> _Exercise prompt_
An exact transcription of every record below is required, with the pictures left out.

> _Data records_

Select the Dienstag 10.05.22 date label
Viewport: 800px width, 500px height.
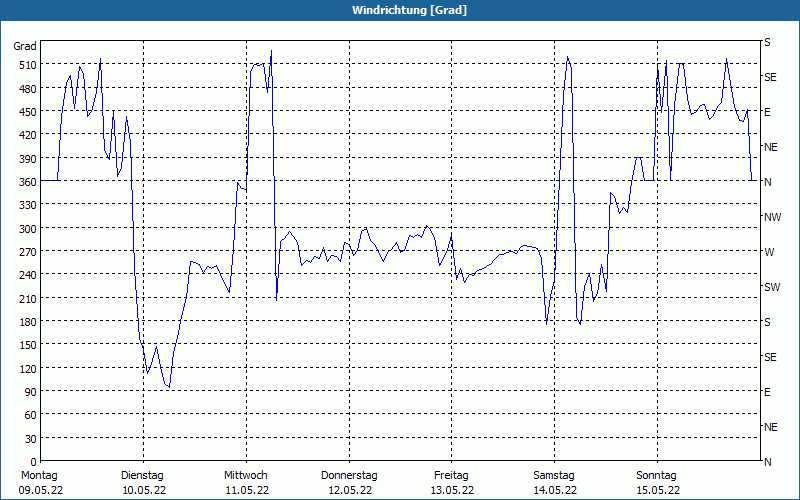143,483
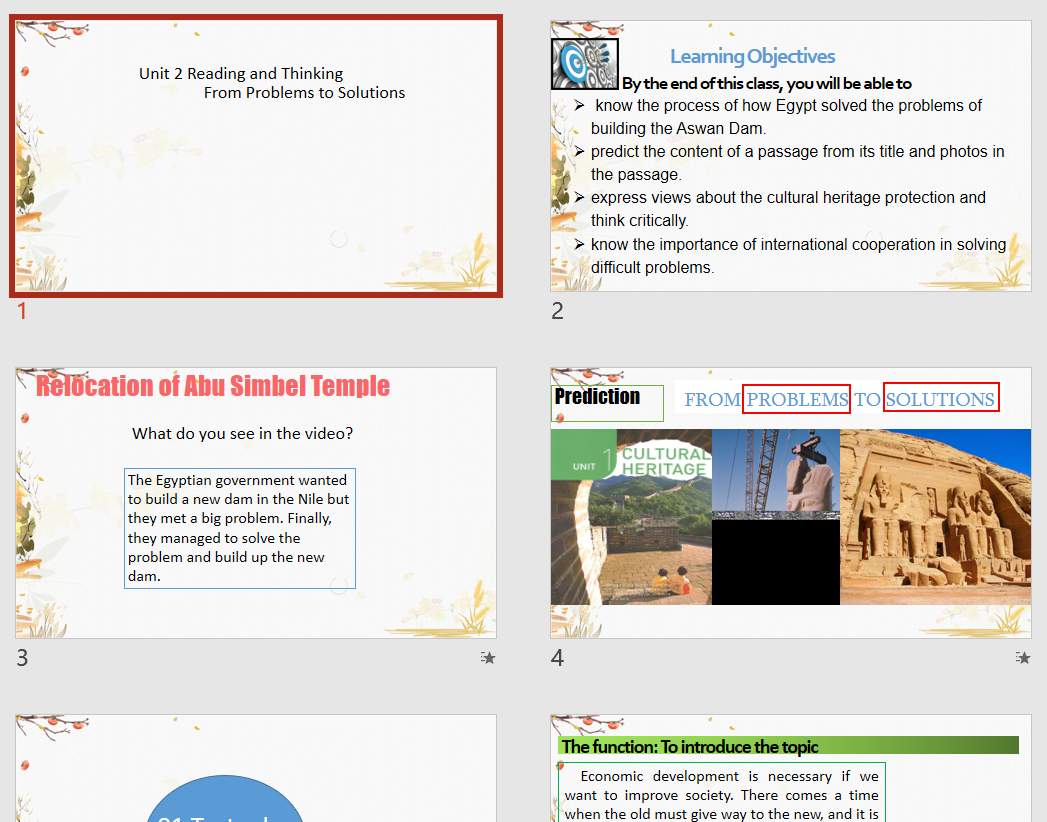The height and width of the screenshot is (822, 1047).
Task: Click the transition star icon under slide 4
Action: point(1023,658)
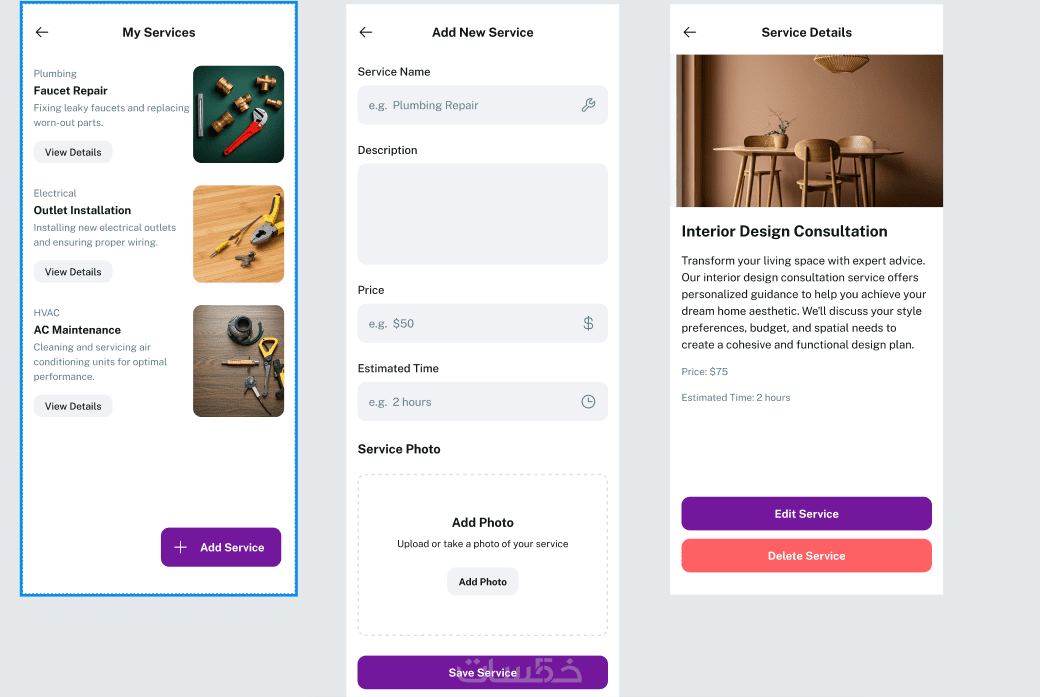The width and height of the screenshot is (1040, 697).
Task: Open View Details for Faucet Repair
Action: 73,152
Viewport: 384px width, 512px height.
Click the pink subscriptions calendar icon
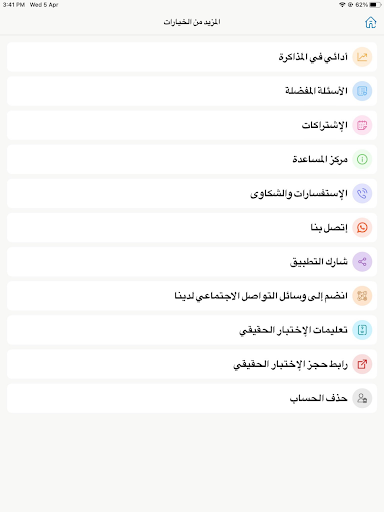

> _Written response_
Select the Dienstag 10.05.22 date label
Viewport: 800px width, 500px height.
143,483
The height and width of the screenshot is (822, 1047).
Task: Click the transition star icon under slide 4
Action: point(1023,658)
The width and height of the screenshot is (1040, 697).
Task: Open View Details for Faucet Repair
Action: 73,152
Viewport: 384px width, 512px height.
Click the pink subscriptions calendar icon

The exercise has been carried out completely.